Expertise: scraping

No Escape From The Rules of Scrape

What is scraping?

Scraping is the automated extraction or downloading of data from third-party websites in order to reuse the data for other purposes.

Common examples include price comparison websites that rely on prices scraped from other websites, or big data analytics companies that scrape large quantities of data in order to find patterns or send targeted information.

Can public information be reused for other purposes?

Many people think that information in the public domain is freely accessible for further use. However, the data may be protected by several laws:

  • Data protection law. If the information being scraped contains personal data (e.g. email addresses, usernames), then its use falls within the scope of data protection law.
  • Intellectual property law. Any creative content may be protected by Intellectual property law, namely by copyright or database rights.
  • Contract law. If a company has Terms of Use (a disclaimer or API terms) that prohibit the scraping of information from its website, scraping could, under certain circumstances, lead to a breach of contract.
  • Criminal law. Scraping can constitute a criminal offence if it involves intentionally and unlawfully entering a computer system.

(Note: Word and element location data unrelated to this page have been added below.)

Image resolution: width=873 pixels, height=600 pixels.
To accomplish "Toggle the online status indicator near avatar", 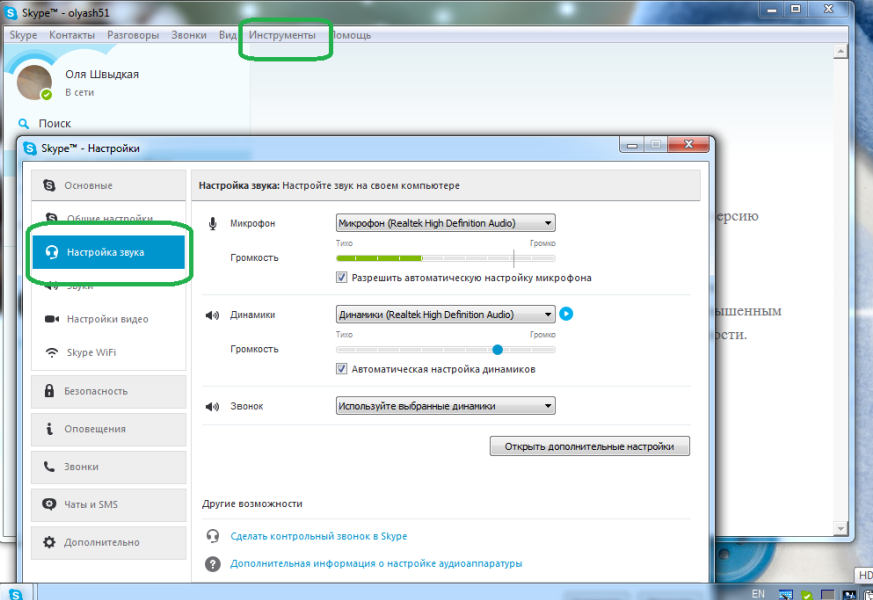I will pyautogui.click(x=45, y=92).
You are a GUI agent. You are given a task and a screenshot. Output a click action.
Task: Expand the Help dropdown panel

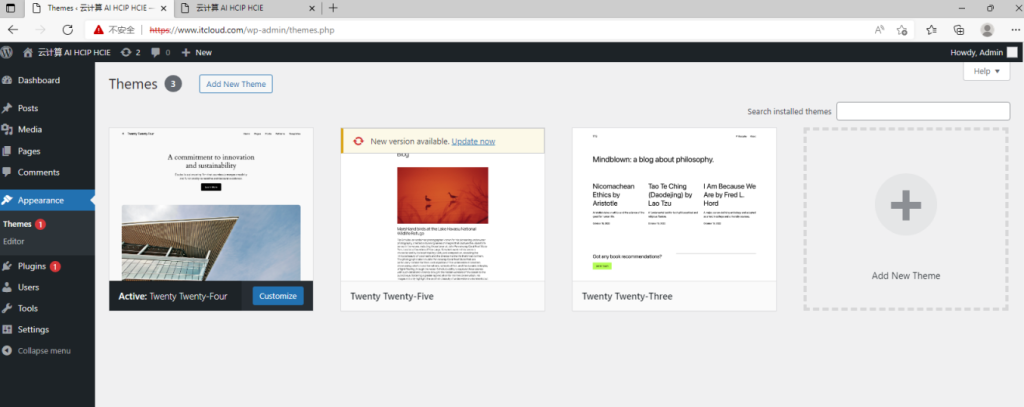tap(986, 71)
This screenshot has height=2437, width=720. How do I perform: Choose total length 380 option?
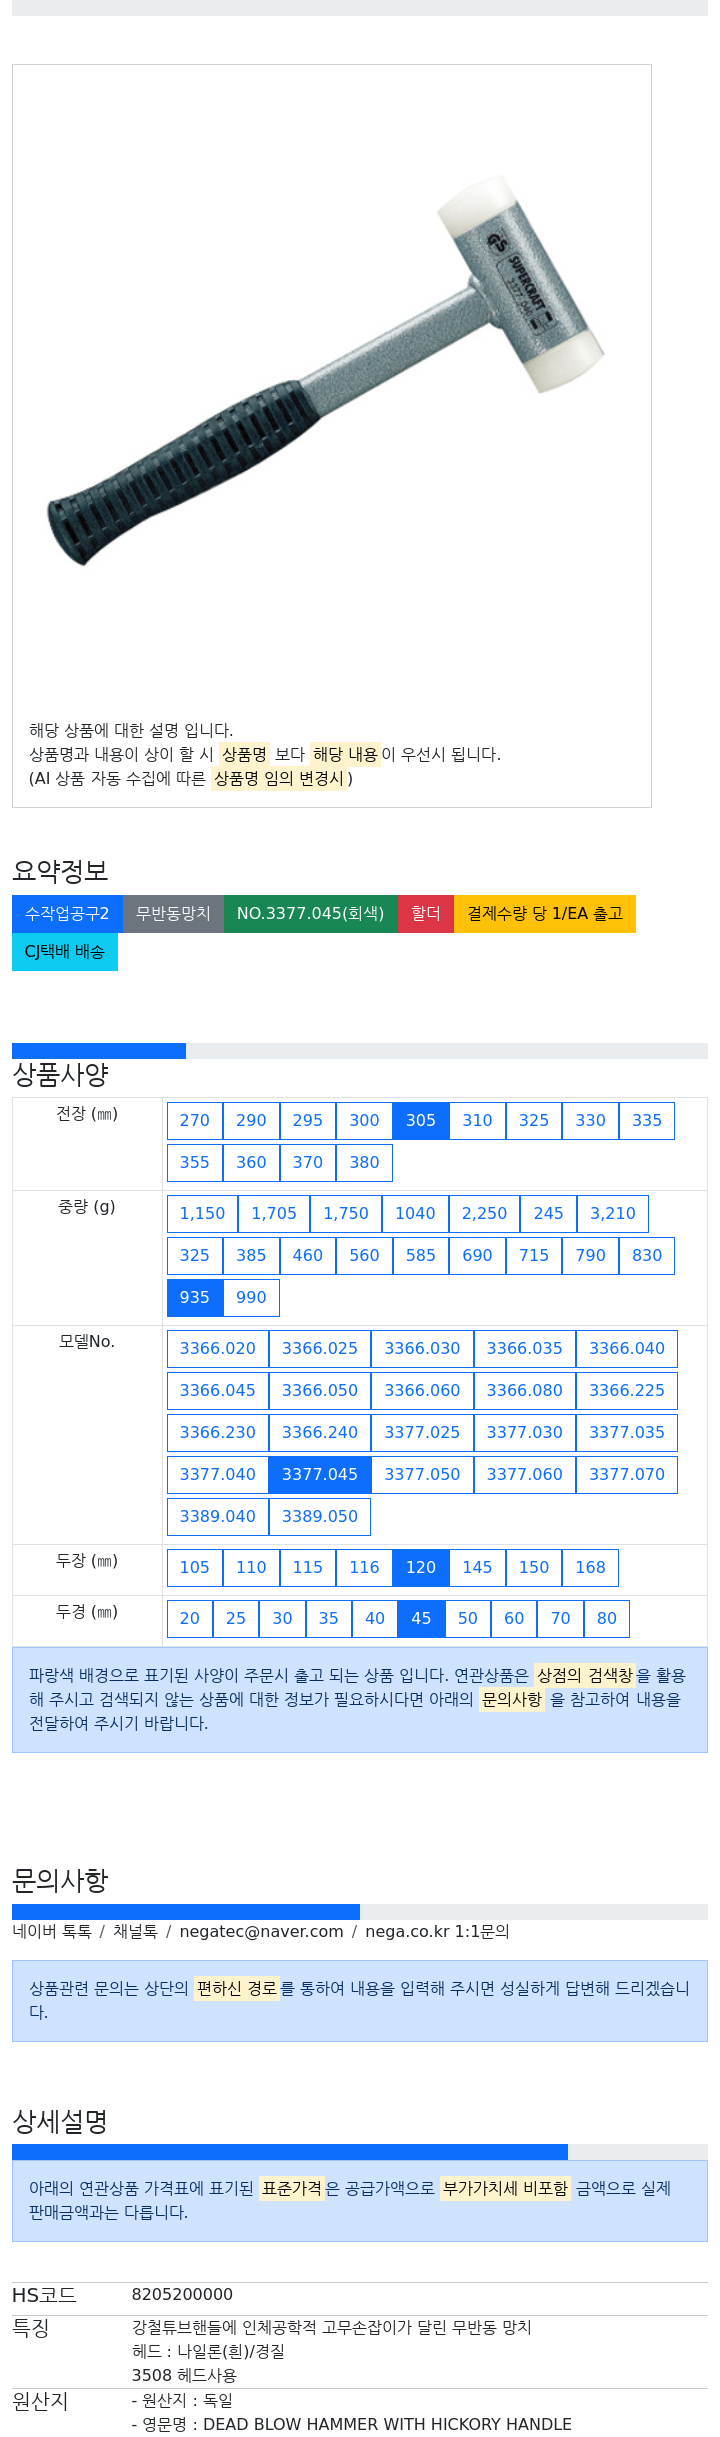[x=364, y=1163]
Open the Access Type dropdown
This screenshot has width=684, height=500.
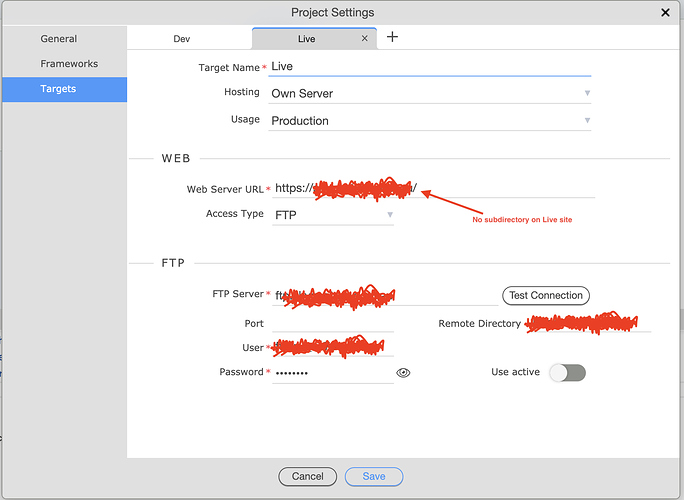pyautogui.click(x=333, y=214)
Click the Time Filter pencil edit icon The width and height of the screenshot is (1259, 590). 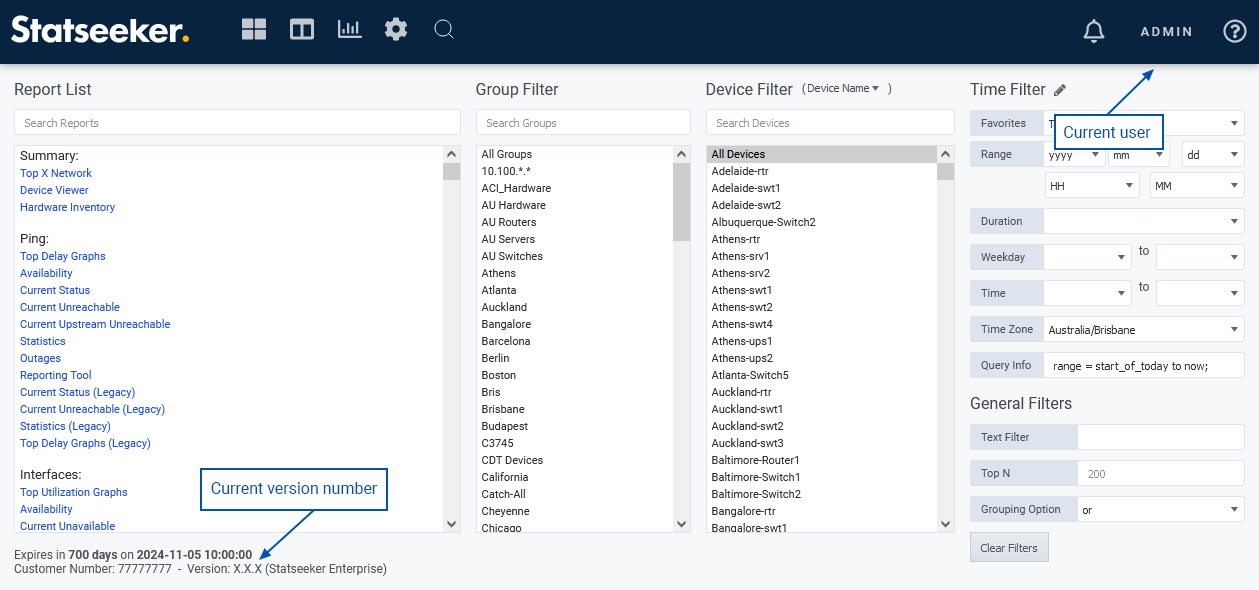pos(1060,90)
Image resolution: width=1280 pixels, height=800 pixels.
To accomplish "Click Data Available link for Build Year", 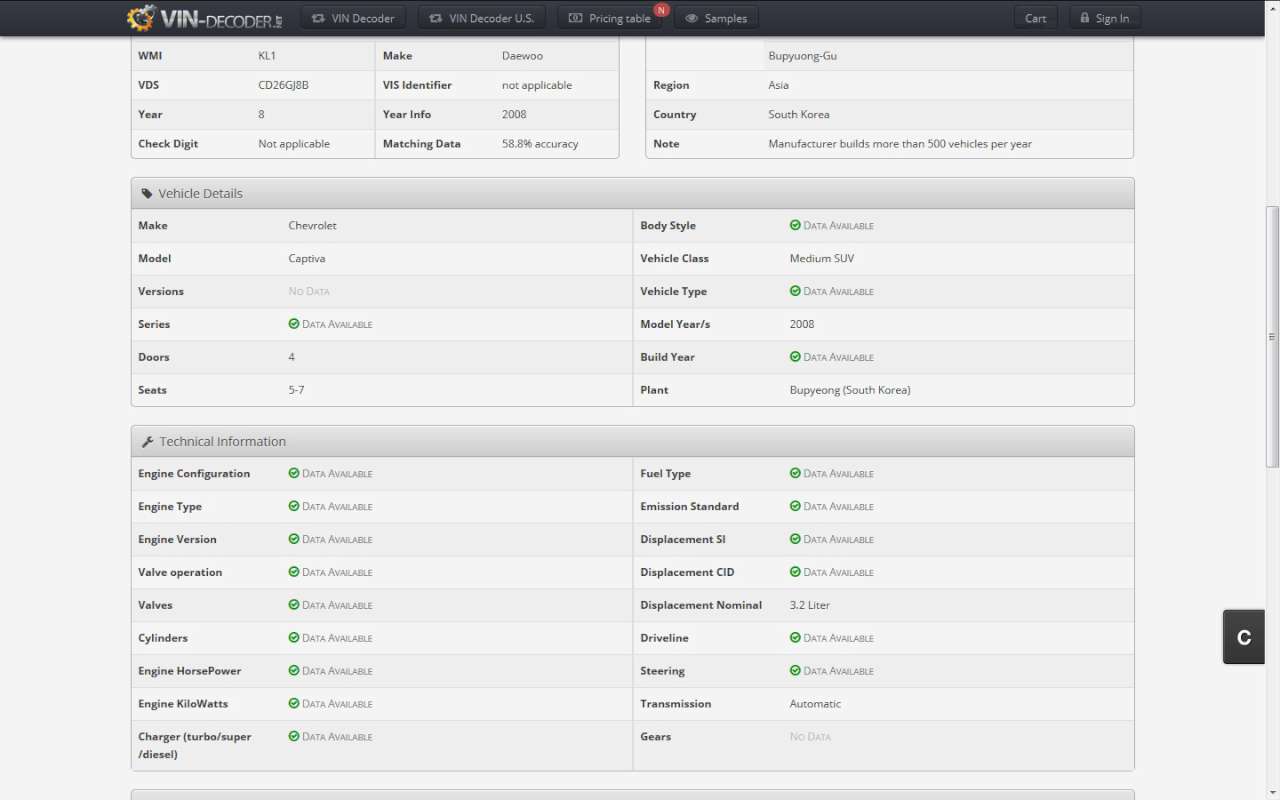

How can I legally scrape websites?

By taking into account the following guidelines:

  • Data protection law. Check whether the website’s privacy policy contains any restrictions on scraping. Even if it doesn’t, you still need to scrape in accordance with the GDPR. To do this you have to determine: which legal basisis appropriate for further processing the scraped personal data; whether your intended use is compatible with the original purposes; whether the data subjects have been informed of the collection and use of their personal data. You will also need to respect the data minimization principle (limit the data collection to what is necessary for the intended purpose) and make sure individuals can exercise their data subjects’ rights (e.g. ‘right to erasure’).
  • Intellectual property law. Check whether the information you’re scraping is protected by IP law. If it is, ask permission from the IP holder before scraping. Never republish an entire database or a substantial part thereof in order to avoid infringing someone’s database rights.
  • Contract law: Read the website’s Terms of Services (ToS), disclaimer and API Terms to see whether the act of scraping is explicitly prohibited. In addition, verify if you are actually bound by these terms (note that browse-wrapping is not enough ECLI:NL:GHDHA:2018:61). If terms apply that say that scraping is prohibited and you still do it, you may put yourself in a vulnerable position due to breach of contract. It’s also important to respect the rules of robots.txt. If ToS or robots.txt prevent you from crawling or scraping, you’d better ask for permission from the site owner before doing anything else.
  • Criminal law. If a website has security measures, these were put into place to render data inaccessible, so don’t circumvent them, otherwise you may break the law.